Johnny Dyani, Mal Waldron – Some Jive Ass Boer "Live At Jazz Unité" (2001)
Voici un album du duo Johnny Dyani et Mal Waldron, enregistrés en live le seize avril mille neuf cent quatre-vingt-un au Jazz Unité (Paris-La Défense). Christian Terronès a enregistré l’événement, ce soir-là, se disant que peut-être, un jour, ces bandes seront publiées, ce qui fut le cas, sur le label « Marge », dirigé par le mythique Gérard Terronès, qui fit tant pour le jazz français et la scène parisienne.
On y entend Johnny Dyani, que nous connaissons bien maintenant, jouer de la basse, en compagnie du pianiste Mal Waldron.

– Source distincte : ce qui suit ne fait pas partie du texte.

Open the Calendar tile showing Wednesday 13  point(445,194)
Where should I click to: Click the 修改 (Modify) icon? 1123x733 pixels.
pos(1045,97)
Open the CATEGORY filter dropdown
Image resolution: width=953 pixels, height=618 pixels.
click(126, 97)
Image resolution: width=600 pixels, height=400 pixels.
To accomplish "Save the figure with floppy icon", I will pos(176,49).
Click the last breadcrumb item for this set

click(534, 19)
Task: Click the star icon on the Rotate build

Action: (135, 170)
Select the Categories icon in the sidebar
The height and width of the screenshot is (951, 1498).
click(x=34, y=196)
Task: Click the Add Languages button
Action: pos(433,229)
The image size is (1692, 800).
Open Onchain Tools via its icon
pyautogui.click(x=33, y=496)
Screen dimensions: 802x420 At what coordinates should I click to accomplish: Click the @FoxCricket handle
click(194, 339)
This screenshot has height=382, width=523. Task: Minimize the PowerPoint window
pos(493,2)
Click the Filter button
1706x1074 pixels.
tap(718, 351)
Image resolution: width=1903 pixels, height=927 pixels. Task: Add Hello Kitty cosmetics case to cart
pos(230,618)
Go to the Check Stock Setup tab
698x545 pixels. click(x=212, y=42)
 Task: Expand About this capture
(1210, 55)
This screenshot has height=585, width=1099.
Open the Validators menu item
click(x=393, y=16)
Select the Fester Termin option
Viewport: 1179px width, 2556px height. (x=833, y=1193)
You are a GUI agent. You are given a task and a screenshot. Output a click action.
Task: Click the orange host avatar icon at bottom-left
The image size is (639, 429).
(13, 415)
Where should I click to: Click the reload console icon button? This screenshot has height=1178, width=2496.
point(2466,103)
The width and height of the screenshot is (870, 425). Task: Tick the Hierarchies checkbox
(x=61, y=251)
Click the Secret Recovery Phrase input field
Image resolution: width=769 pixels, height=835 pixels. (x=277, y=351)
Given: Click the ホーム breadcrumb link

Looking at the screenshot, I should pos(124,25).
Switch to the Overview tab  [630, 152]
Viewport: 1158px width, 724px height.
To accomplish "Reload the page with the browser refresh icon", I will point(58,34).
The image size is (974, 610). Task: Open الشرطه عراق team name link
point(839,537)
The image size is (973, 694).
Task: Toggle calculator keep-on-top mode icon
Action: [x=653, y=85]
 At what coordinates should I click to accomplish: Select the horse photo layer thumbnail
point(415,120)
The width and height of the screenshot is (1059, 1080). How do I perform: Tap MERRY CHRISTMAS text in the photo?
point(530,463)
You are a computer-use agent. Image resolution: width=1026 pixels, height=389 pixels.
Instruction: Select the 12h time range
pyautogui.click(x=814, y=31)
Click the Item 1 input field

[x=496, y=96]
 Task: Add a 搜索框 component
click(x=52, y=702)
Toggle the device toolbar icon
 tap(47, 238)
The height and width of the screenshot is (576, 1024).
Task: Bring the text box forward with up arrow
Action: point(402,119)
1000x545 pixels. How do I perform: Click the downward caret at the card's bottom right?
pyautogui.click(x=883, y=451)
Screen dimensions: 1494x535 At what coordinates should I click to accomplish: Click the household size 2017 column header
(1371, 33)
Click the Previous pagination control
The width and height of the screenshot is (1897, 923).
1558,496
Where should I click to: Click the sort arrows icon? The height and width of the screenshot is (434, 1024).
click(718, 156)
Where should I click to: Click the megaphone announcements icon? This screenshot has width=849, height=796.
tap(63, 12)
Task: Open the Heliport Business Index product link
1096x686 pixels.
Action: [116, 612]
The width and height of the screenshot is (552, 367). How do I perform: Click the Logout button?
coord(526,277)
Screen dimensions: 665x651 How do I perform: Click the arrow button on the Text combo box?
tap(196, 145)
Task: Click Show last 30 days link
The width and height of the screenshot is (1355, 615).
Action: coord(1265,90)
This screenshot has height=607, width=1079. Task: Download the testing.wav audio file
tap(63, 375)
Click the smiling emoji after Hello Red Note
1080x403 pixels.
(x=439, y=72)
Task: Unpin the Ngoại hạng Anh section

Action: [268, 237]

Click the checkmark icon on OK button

Ce dernier est une institution, il a déjà été évoqué ici, souvent pour ses fabuleux duos avec Steve Lacy, mais on aurait pu parler de son album « The Quest » enregistré en soixante-deux avec … Eric Dolphy ! Pour épater encore on pourrait remarquer qu’il fut le dernier pianiste à accompagner la grande Billie Holiday, entre cinquante-sept et cinquante-neuf, mais il y a tant de pages à lire sur sa discographie que je passe mon tour…
Mal Waldron a également enregistré pour le label « Futura » de Gérard Terronès, ce dernier était pourtant du genre précurseur, offrant des tirages souvent de petite envergure, mais Mal ne s’intéressait qu’à la musique et peu à ce genre de détail… Ils s’appréciaient, cela suffisait.
Il faut également parler du titre trois, « Makulu-Kalahari » de Johnny Dyani, car la formation se modifie, Pablo Sauvage joue des percussions et Johnny chante et joue du piano. C’est un très beau titre plein de cette « africanité » que nous aimons dans le jazz.
Pour rester sur ce continent il suffit d’ouvrir la pochette du Cd, où une lettre manuscrite de Johnny Mbizo Dyani est dévoilée, elle indique le titre de l’album et parle du « Boer », ce hollandais venu coloniser l’Afrique du Sud et y installer l’apartheid. Il est comparé à un « loup, un être au cœur aveugle », Johnny évoque la fuite de son pays, l’arrachement qui suivit, et son horreur de voir des touristes aller y passer des vacances…
Toutes ces pensées sont présentes dans sa musique, dès le morceau d’ouverture, le très beau « Safari » signé par les deux musiciens, avant qu’ils n’interprètent « African Cake Walk » de Mal Waldron. Cette musique est de lutte et de témoignage, même si elle reste instrumentale. Les deux s’écoutent et improvisent sur « Strange Intrusions » par exemple où le dialogue est fécond, grave, avec un côté obstiné, désespéré et même dramatique, qui pointe dans les échanges, comme si défilait la bande sonore d’un film muet dont on imagine les images.
Puis vient la pièce emblématique de Mal Waldron « Blues For Mandela » qu’il est impossible de ne pas jouer, avec ses presque onze minutes c’est l’une des plus courtes ici, mais elle fait plaisir car ce blues est presque joyeux en regard de la pièce précédente. L’album se termine par la pièce la plus longue, « Time Will Tell », un titre prophétique qui porte la certitude que tout se saura et s’améliorera à la lumière du jugement du temps, bien que l’oubli, lui aussi, fasse également son œuvre.
Un album remarquable, intense, mais on n’y rigole pas trop.